In Syria, voice of churches has power to interrupt “circle of crime”

Metropolitan Eustathius Matta Roham reacts to a disturbing video recorded in #Syria.

Early Thursday morning – the very morning he would gather with his World Council of Churches (WCC) colleagues to talk about unity among churches and solidarity in conflicts – Metropolitan Eustathius Matta Roham watched a disturbing video recorded in Syria.

“The video was of two young men in military uniforms. They were attacked by a whole neighbourhood somewhere close to the Jordanian-Syrian border,” said Roham, Syrian Orthodox Patriarchate of Antioch and All the East. The two men were apparently killed in the attack.

What most struck Roham was that the whole neighbourhood seemed to be involved in the crime. “The young men were walking down the street as if it were peaceful. Then, who was involved in the crime? An elderly woman – over 75 years old. A woman in her 50s, and children under 15 years old. Young men about 25, men in their 30s and 40s.

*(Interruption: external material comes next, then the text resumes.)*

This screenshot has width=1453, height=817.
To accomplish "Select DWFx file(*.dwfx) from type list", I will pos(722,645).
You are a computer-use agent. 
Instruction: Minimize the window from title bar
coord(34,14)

Some were involved in the killing, others were celebrating the crime.”

These acts of violence – and the video clips depicting them – have become very common, Roham said. “You can see that, if these two soldiers had their family in the next neighbourhood, this would then have become a neighbourhood retaliating against a neighbourhood.”

And that is how the Syrian conflict has escalated, he said: “It grows out from an individual crime into community crime, from a community crime to a national crime, to actually one nation divided.”

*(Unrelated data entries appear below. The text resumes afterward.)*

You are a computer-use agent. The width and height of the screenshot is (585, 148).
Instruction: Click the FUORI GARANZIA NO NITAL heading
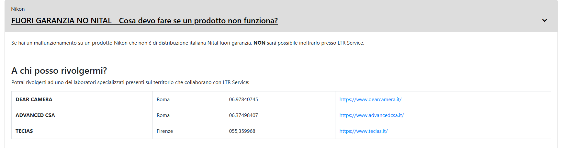(144, 21)
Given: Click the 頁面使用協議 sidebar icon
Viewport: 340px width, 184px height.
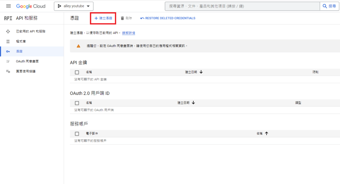Looking at the screenshot, I should pyautogui.click(x=8, y=71).
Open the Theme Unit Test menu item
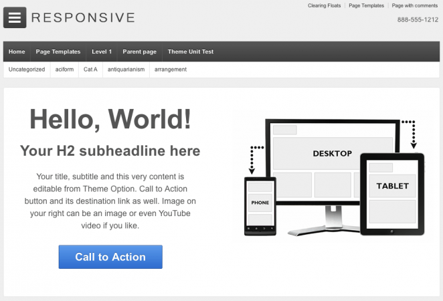 pyautogui.click(x=191, y=52)
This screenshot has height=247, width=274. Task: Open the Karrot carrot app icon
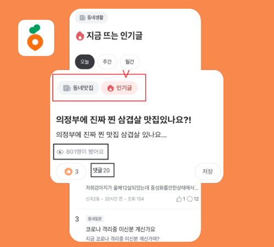36,38
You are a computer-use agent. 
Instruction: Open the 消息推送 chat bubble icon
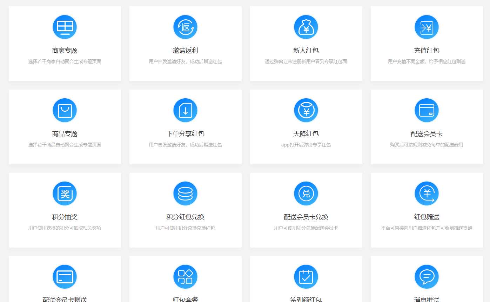coord(427,277)
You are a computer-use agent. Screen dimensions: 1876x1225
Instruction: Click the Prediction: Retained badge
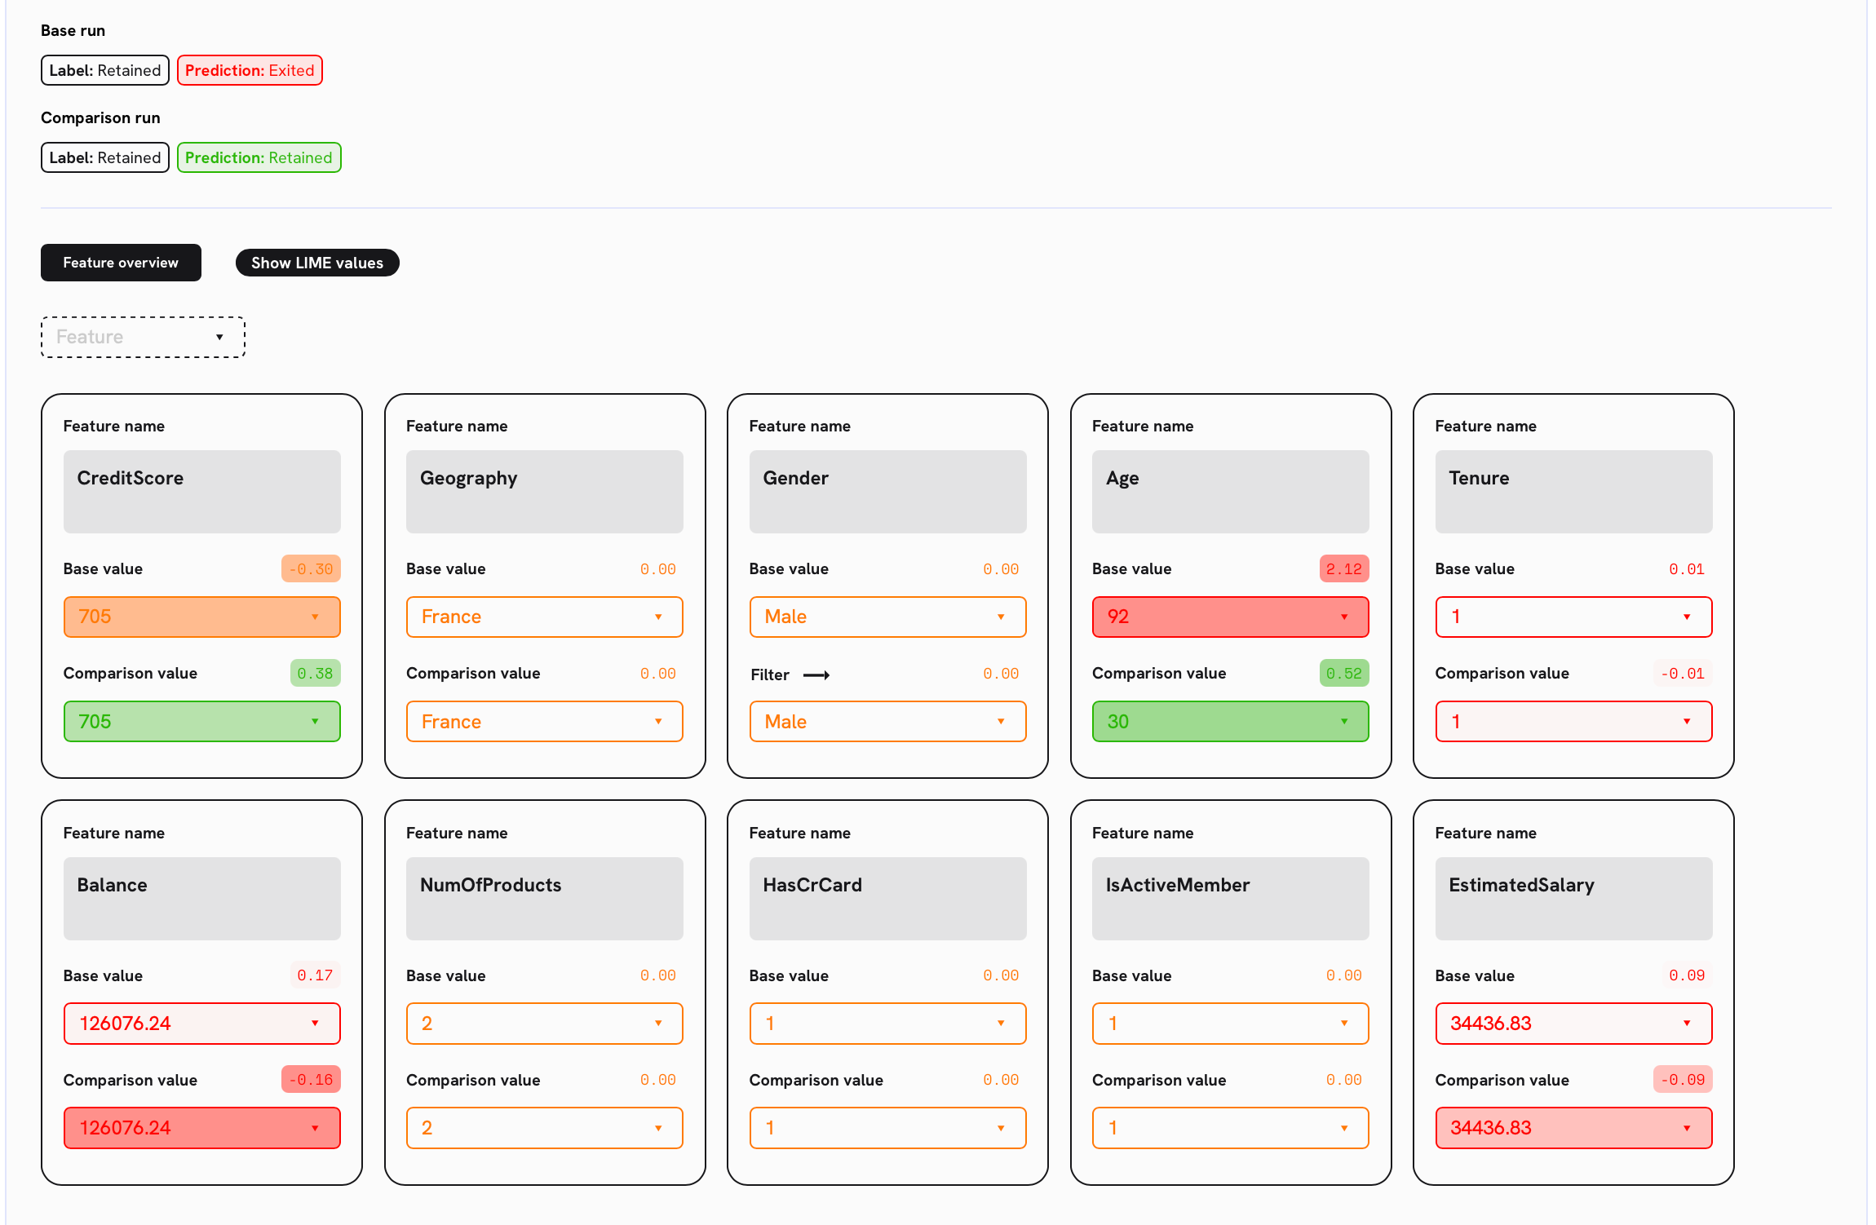coord(259,157)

Churches can provide voice of justice

Later in the morning, Roham visited with his WCC colleagues who also reside in countries struggling with conflict: Nigeria, the Korean peninsula, South Sudan, the Democratic Republic of Congo and others.

As they discussed the role of the collective church in conflict situations, Roham said he was grateful for the solidarity and global support he has found within the WCC. He believes the ecumenical movement has adopted a sense of responsibility with regard to peace. “We do see the presence of the ecumenical church in Syria, and we do believe that there is a collective voice speaking out for justice and peace.”

Even in the midst of the current conflict, the ecumenical movement is working in a unified way to help Syria avoid future disaster, he added.

Yet Roham wishes that these unified efforts of peace had been stronger near the beginning of the Syrian conflict. “Then Syria wouldn’t have come to this point of so much bloodshed, killing, revenge and devastation. Today, most big towns are totally destroyed.”